Assigned task: Only lines containing "computer" belong in the answer, each copied from the entries below.
◆ ◆ ◆ ◆
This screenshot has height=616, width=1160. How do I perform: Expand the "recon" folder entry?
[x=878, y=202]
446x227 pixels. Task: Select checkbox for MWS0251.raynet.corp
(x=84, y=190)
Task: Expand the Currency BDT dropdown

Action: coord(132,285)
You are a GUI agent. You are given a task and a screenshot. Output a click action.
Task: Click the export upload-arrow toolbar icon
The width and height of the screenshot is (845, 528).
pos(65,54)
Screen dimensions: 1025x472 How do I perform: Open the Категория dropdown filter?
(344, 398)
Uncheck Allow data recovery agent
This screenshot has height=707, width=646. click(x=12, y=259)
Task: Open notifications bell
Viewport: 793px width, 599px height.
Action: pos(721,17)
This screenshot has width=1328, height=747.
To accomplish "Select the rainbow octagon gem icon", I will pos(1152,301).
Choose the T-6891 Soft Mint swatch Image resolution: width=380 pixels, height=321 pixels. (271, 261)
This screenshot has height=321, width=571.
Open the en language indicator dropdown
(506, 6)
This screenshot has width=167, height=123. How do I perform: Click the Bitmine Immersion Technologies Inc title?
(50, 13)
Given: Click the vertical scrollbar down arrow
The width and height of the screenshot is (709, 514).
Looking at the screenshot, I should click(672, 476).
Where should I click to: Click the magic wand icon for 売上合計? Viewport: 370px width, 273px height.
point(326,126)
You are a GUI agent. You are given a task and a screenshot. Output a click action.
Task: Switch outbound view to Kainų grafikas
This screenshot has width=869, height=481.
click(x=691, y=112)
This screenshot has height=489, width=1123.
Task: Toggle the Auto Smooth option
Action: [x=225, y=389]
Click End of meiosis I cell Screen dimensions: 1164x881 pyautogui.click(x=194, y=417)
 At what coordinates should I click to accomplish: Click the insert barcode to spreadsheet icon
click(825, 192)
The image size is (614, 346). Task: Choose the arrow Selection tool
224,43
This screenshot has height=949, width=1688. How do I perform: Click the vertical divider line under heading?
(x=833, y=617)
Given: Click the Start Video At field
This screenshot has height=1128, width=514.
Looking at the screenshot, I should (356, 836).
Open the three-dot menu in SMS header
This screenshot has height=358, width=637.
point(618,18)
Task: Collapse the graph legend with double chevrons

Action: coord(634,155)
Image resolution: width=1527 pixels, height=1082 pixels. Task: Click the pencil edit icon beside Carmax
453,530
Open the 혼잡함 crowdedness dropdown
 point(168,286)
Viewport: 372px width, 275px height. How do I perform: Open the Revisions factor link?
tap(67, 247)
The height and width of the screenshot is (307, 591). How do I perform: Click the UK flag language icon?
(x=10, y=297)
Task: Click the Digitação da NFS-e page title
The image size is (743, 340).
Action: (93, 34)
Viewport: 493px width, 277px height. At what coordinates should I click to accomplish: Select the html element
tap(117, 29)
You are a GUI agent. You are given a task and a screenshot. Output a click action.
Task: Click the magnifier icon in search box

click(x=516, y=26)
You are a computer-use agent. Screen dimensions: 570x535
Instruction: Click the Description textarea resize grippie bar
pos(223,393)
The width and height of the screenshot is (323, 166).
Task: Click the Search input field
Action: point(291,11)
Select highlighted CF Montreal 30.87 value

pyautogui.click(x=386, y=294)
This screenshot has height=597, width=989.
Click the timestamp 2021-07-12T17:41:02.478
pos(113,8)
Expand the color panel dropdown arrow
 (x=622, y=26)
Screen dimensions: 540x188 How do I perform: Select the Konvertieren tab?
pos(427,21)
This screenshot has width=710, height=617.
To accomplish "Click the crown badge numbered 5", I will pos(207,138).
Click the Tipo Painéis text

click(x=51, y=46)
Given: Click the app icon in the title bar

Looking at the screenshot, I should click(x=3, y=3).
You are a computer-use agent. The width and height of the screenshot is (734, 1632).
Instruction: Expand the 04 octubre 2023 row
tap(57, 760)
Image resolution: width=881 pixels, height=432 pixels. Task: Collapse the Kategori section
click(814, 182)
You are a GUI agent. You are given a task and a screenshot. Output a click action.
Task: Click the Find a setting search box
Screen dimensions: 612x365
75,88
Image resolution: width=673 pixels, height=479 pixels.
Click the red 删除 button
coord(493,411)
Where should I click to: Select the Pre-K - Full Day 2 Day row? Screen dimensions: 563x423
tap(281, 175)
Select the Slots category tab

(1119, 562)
◆ ◆ ◆ ◆
Expected answer:
You are a computer-use agent. Screen dimensions: 570x535
You are a computer-use agent. The width and height of the screenshot is (734, 1632).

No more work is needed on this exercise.